Deservedly, Plastic Beach was met with a lot of commercial and critical success, including debuting at the No. 2 spots on both the UK Albums Chart and the Billboard 200. As for press reviews, there were a few negative takes (from magazines such as Mojo and Entertainment Weekly); still, many publications —The A.V. Club, Pitchfork, Rolling Stone, The Independent, and Q among them — praised it. PopMatters’ Michael Kabran hit the nail on the head when he declared that Gorillaz’s “trademark brand of electro-funk-hip-pop is more focused [here], with tighter production and more sure-fire hooks.” Unsurprisingly, it appeared on several “Best of 2010” end-of-the-year lists (including our own), and if not for Demon Days, it’d currently be tied with Humanz as the highest-ranking Gorillaz album on Metacritic.
Of course, all of that would mean very little if Plastic Beach didn’t hold up; happily, though, it retains every ounce of its sunny and life-affirming escapism. Although Gorillaz and Demon Days had some cheery moments and flamboyant textures (“Clint Eastwood”, “Feel Good Inc.”, “Re-Hash”, “DARE”, “Rock the House”) to suit the group’s cartoonish presentation, they also presented glimpses into dissonant and/or sparse urban nightmares (“Kids with Guns”, “All Alone”, “Tomorrow Comes Today”, “El Mañana”, and “Punk”). Not so with Plastic Beach, which is essentially a dreamily surreal and weightless genre-splicing adventure the whole way through.

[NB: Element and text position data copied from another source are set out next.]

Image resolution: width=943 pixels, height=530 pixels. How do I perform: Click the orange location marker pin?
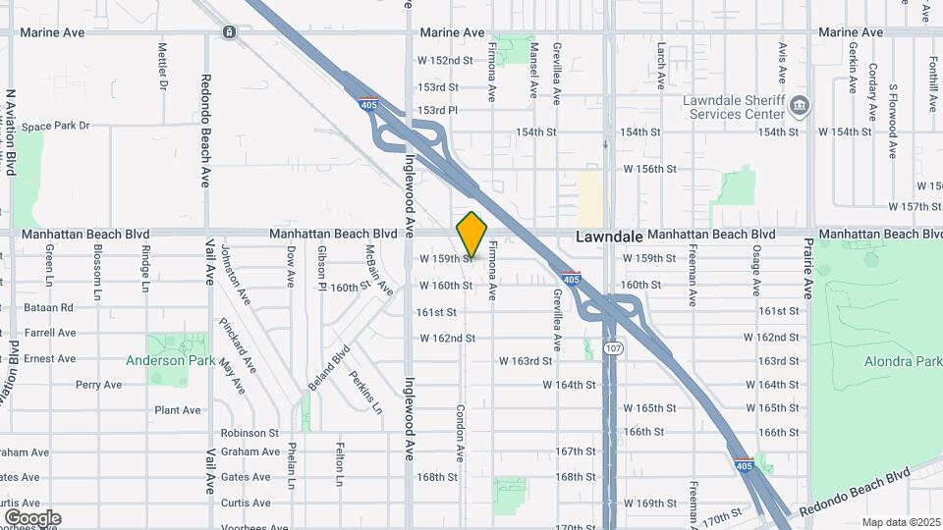(x=472, y=235)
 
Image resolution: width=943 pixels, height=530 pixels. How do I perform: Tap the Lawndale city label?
(x=608, y=237)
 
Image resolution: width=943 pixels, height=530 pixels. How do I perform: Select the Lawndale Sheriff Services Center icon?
(x=801, y=104)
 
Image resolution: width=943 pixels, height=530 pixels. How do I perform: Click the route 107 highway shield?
(x=611, y=349)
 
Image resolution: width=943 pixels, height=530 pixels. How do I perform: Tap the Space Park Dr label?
(x=56, y=126)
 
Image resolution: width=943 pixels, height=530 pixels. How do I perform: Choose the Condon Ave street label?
(x=459, y=431)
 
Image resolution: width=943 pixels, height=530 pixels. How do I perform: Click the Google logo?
(x=32, y=517)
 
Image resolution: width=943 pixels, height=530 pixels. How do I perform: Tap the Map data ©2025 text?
(x=900, y=522)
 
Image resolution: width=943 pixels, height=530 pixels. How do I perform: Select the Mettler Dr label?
(x=162, y=66)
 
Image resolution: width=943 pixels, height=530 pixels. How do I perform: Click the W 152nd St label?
(x=445, y=61)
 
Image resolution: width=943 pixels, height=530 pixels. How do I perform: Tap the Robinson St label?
(x=250, y=433)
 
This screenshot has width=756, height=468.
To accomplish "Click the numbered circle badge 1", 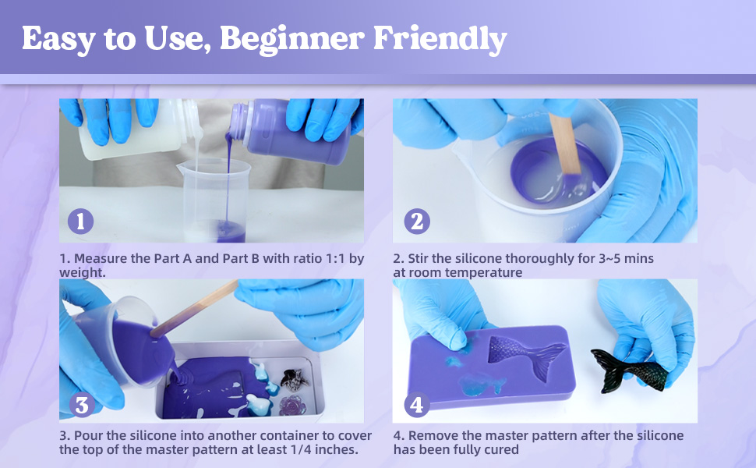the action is tap(80, 222).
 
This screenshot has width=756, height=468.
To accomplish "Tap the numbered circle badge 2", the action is tap(417, 222).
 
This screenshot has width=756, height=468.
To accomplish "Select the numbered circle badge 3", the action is tap(82, 405).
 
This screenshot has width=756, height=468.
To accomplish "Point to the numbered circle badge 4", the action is tap(416, 405).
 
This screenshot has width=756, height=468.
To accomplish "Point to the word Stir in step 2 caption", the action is tap(419, 259).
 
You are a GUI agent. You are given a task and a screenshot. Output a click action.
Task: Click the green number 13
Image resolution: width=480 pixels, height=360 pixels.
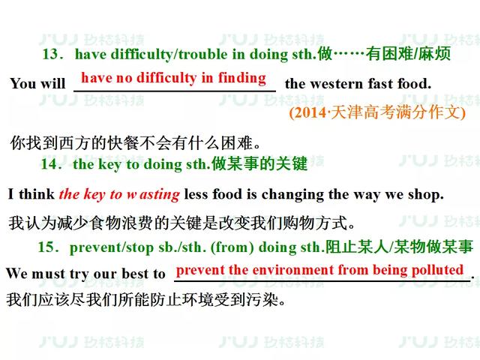[50, 54]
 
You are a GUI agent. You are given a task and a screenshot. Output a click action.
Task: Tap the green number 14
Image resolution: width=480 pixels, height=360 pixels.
[49, 164]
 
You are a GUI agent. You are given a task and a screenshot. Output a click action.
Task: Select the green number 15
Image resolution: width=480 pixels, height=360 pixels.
[46, 247]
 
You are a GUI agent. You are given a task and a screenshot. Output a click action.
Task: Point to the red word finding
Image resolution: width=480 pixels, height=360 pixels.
[242, 78]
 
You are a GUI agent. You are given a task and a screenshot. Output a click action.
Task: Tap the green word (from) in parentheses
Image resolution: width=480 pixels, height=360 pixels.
[232, 248]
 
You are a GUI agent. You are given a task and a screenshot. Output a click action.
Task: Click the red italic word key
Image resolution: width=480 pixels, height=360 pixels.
[94, 195]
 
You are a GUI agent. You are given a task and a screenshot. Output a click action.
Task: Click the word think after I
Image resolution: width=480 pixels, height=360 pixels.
[37, 194]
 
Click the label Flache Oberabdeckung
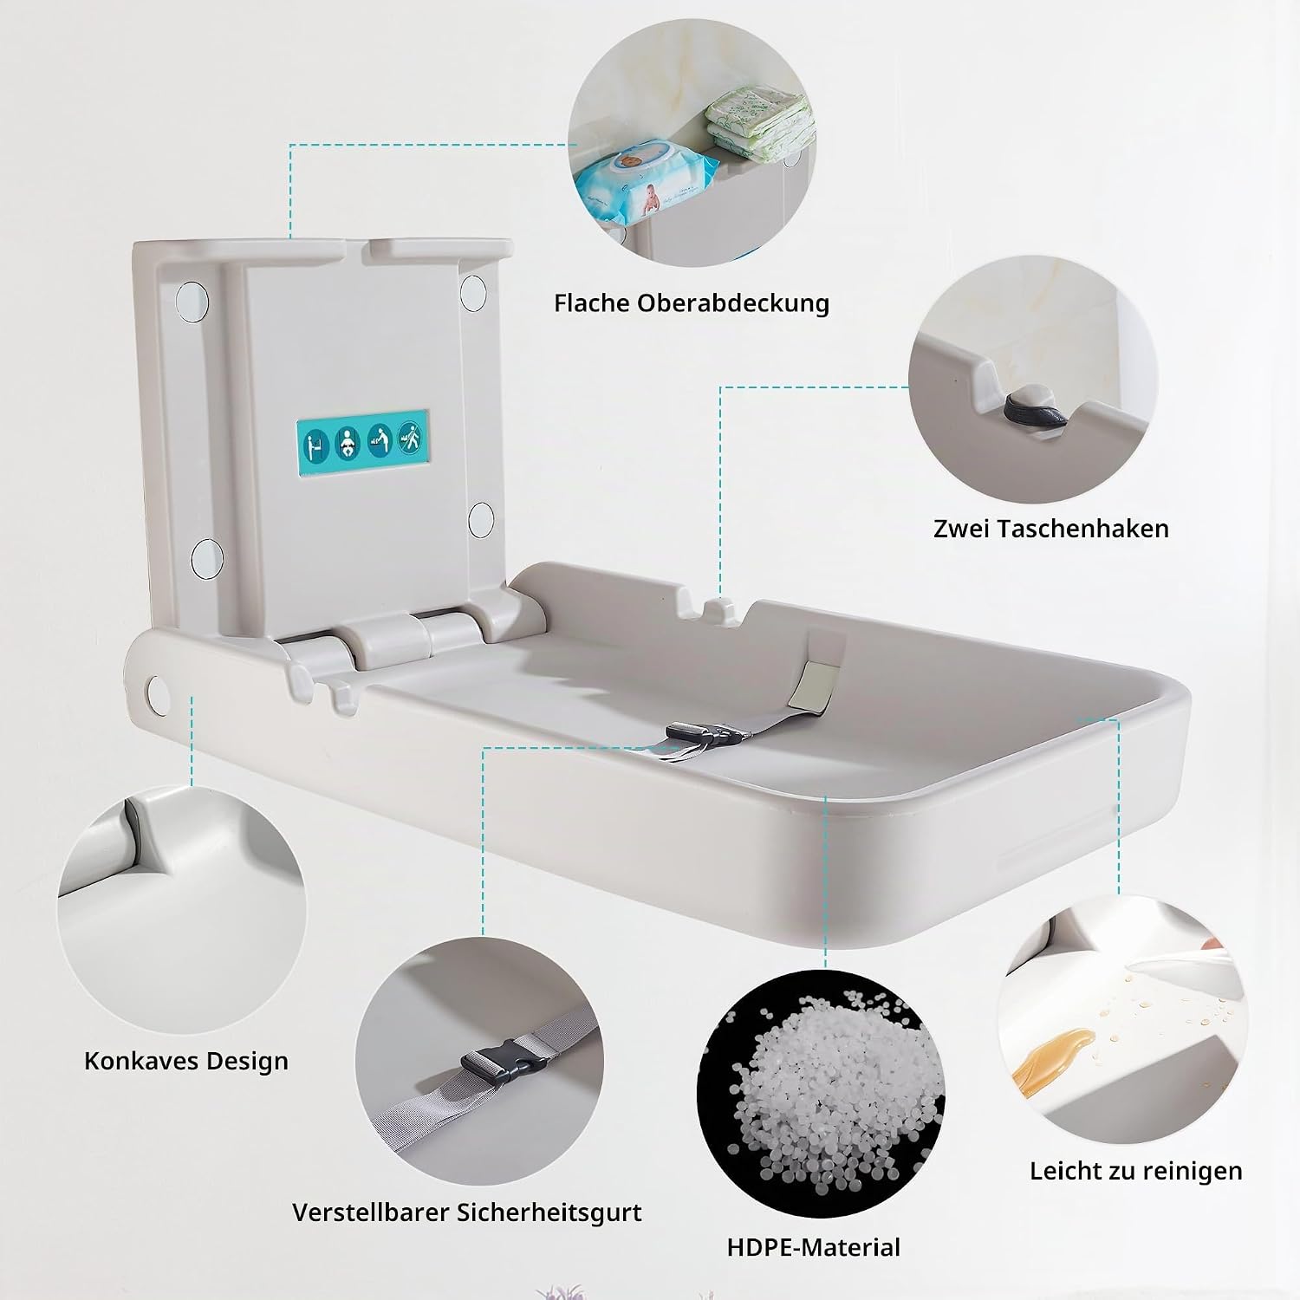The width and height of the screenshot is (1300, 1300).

One of the biggest luxuries of the LP is its use of orchestration and ambience, both of which are featured more positively and prominently than ever before. In fact, the band mesmerizes with pleasantly luscious strings, horns, and the like right away via the one-two punch of “Orchestral Intro” and the Snoop Dog-led “Welcome to the World of the Plastic Beach” (which also incorporates some disco and electronica for good measure). Later, the starry “Empire Ants” and the introspectively sparse “Cloud of Unknowing” stand out in the same ways, with plenty of other tunes incorporating vibrantly varied and ambitious coatings as well.

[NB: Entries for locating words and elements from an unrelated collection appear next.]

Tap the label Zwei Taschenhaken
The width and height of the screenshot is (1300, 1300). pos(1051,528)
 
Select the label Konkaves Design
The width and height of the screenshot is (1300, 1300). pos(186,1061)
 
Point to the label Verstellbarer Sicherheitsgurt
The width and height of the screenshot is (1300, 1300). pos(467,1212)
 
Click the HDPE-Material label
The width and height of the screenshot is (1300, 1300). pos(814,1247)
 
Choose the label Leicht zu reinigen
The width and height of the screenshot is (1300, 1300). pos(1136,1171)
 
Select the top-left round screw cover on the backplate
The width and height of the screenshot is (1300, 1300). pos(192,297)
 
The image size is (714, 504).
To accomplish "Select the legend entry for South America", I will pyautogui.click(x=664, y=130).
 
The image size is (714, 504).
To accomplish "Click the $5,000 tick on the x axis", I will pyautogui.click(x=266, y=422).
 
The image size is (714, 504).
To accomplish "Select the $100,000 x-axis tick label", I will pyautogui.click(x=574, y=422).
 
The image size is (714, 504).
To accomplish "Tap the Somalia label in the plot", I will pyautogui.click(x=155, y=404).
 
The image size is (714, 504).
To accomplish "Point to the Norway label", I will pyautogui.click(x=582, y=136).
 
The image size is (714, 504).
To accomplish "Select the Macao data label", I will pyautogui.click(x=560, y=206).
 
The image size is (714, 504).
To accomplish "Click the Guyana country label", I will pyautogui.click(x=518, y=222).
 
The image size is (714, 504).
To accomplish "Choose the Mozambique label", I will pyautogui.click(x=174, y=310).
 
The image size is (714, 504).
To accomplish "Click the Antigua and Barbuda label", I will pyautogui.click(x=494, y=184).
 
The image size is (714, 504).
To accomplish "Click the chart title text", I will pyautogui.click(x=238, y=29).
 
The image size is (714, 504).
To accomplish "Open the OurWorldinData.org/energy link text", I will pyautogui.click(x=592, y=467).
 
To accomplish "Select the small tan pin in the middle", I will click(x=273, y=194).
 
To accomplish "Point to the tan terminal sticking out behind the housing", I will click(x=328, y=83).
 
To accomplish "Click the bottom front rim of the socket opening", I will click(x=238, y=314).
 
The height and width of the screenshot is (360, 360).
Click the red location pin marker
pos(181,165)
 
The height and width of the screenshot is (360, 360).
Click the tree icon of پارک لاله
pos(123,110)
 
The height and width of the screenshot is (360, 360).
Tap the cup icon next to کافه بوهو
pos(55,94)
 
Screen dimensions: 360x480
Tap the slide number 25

The songwriting and stylistic experimentations of Plastic Beach are also wonderful. For instance, the beats and synths of “On Melancholy Hill”, “Some Kind of Nature”, and “Broken” make them powerfully hummable and encouraging despite their morose melodies. In contrast, “White Flag” and “Sweepstakes” are abrasively fun treks into tropical rap; “Stylo” is peak electro-funk; “Glitter Freeze” is a mostly instrumental slice of digital punk; “To Binge” is a pensive and subdued cinematic treat; and both “Rhinestone Eyes” and “Superfast Jellyfish” are among the most infectiously catchy, bright, and happy-go-lucky tunes Gorillaz ever crafted. Really, every song offers something special, daring, and fresh while also feeling perfectly at home marooned with its brethren.
Plastic Beach isn’t definitively Gorillaz’s strongest album — none of the material equals the irresistibility of the aforementioned “Clint Eastwood” or “Feel Good Inc.” — but it’s arguably their most brave, cohesive, accessible, and replayable. Naturally, some of its precursors’ trademark attitude and aesthetic are still here, but for the most part, Albarn, Hewlett, and company pushed themselves toward even wider, fuller, and more polarized sonic palettes. In that way, Plastic Beach basically channels every major musical movement of the last 50 years into Gorillaz’ tried-and-true persona, yielding a timeless hodgepodge of colorfully eclectic splendor you want to visit time and time again.